(What you are asked to do):
Please restate, word for word, the lines below that begin at the one with "Records per page: (1078, 793)" and end at the one with "Methane (398, 445)". Leave out all other lines.

Stored data
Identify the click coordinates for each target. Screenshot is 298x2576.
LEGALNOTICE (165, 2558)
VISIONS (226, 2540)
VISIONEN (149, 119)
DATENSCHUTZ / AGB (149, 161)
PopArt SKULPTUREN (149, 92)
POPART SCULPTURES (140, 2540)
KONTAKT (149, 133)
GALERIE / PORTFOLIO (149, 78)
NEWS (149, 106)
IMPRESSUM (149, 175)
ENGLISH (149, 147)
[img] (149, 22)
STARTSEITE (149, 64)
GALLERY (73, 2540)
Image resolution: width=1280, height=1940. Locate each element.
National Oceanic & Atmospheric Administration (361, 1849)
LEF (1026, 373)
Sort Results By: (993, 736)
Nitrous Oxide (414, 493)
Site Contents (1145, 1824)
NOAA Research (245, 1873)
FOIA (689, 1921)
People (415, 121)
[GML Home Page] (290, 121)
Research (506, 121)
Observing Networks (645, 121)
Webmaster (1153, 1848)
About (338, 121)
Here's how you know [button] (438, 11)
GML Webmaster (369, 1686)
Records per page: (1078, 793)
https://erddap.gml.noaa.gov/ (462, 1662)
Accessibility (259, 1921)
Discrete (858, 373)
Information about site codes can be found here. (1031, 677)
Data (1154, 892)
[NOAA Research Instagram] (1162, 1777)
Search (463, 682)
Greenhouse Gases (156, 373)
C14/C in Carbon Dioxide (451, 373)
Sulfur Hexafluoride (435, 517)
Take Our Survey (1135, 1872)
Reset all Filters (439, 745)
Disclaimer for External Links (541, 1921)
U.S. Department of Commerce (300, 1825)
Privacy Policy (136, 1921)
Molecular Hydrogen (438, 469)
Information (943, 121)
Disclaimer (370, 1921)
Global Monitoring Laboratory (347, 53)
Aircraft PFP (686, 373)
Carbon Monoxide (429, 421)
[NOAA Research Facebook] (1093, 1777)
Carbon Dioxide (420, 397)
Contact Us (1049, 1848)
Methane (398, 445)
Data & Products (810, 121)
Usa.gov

(Output for this exercise):
Records per page: (1078, 793)
https://erddap.gml.noaa.gov/ (462, 1662)
Accessibility (259, 1921)
Discrete (858, 373)
Information about site codes can be found here. (1031, 677)
Data (1154, 892)
[NOAA Research Instagram] (1162, 1777)
Search (463, 682)
Greenhouse Gases (156, 373)
C14/C in Carbon Dioxide (451, 373)
Sulfur Hexafluoride (435, 517)
Take Our Survey (1135, 1872)
Reset all Filters (439, 745)
Disclaimer for External Links (541, 1921)
U.S. Department of Commerce (300, 1825)
Privacy Policy (136, 1921)
Molecular Hydrogen (438, 469)
Information (943, 121)
Disclaimer (370, 1921)
Global Monitoring Laboratory (347, 53)
Aircraft PFP (686, 373)
Carbon Monoxide (429, 421)
[NOAA Research Facebook] (1093, 1777)
Carbon Dioxide (420, 397)
Contact Us (1049, 1848)
Methane (398, 445)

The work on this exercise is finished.